**Pixel coordinate grounding data**
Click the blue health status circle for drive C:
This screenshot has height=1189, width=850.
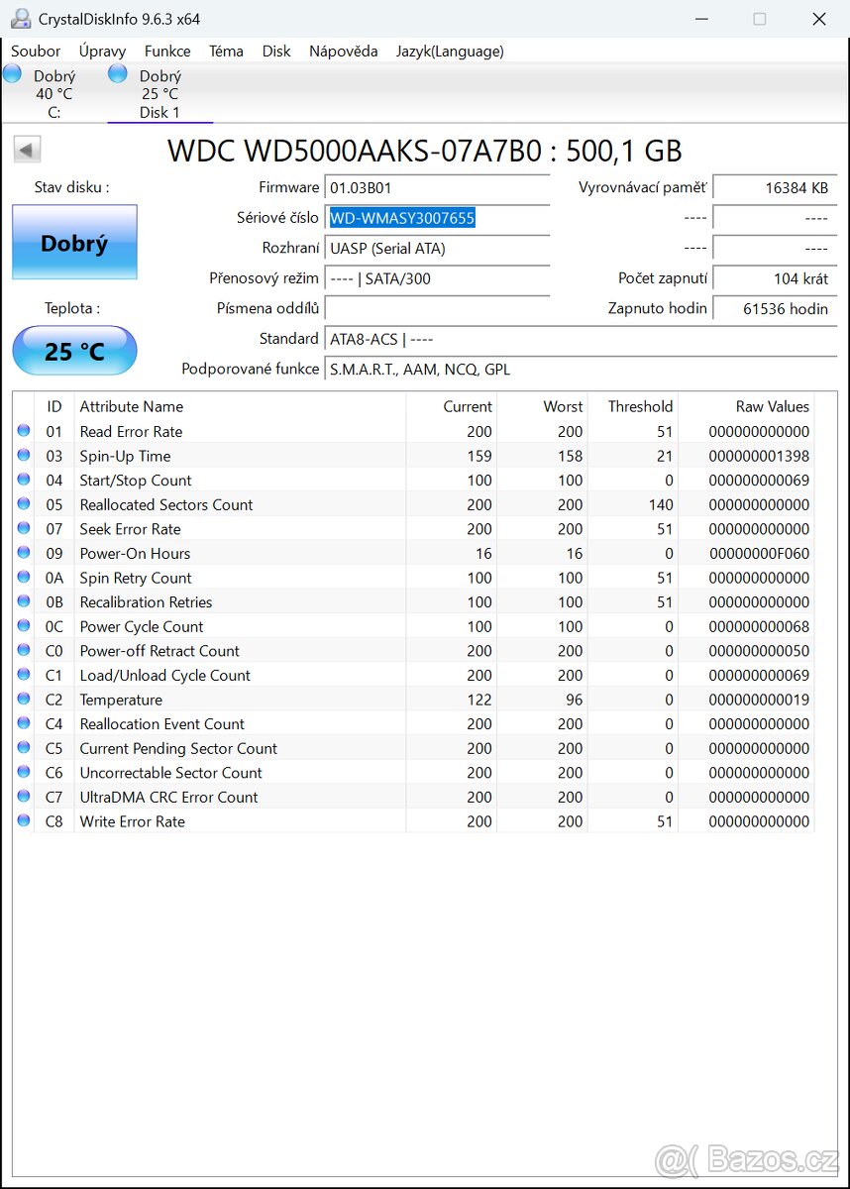(x=11, y=72)
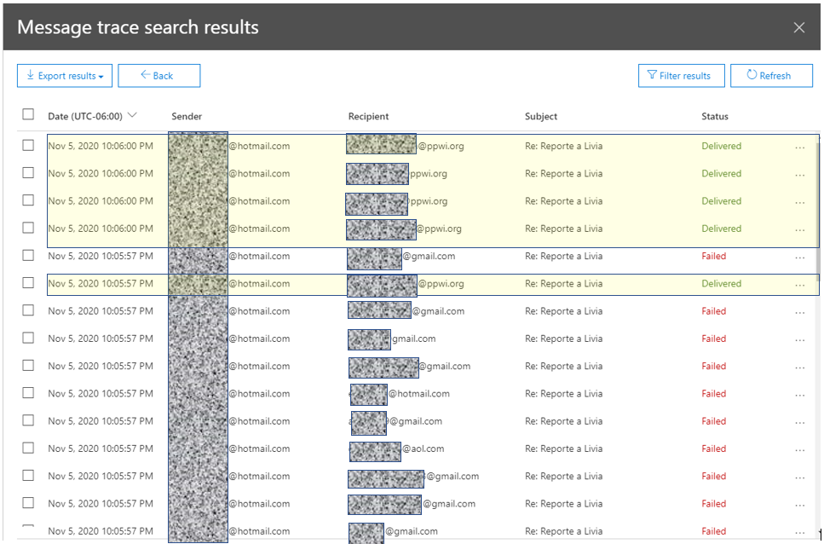Close the Message trace search results panel
The width and height of the screenshot is (824, 544).
pyautogui.click(x=799, y=27)
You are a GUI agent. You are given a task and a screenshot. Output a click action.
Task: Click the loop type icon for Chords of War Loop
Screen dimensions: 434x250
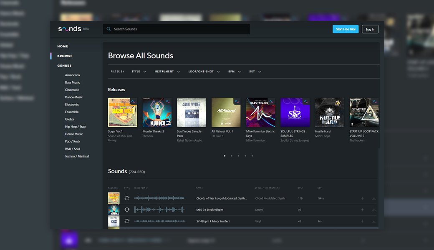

**Work instruction**
Could you repeat all of the entries exactly, without any of the images?

**Solution to the exercise**
Click the blue health status circle for drive C:
This screenshot has height=1189, width=850.
(x=11, y=72)
Close the Message trace search results panel
The width and height of the screenshot is (824, 544).
pyautogui.click(x=799, y=27)
You are a GUI agent. You are given a task and a screenshot. Output a click action.
Task: Click the loop type icon for Chords of War Loop
Screen dimensions: 434x250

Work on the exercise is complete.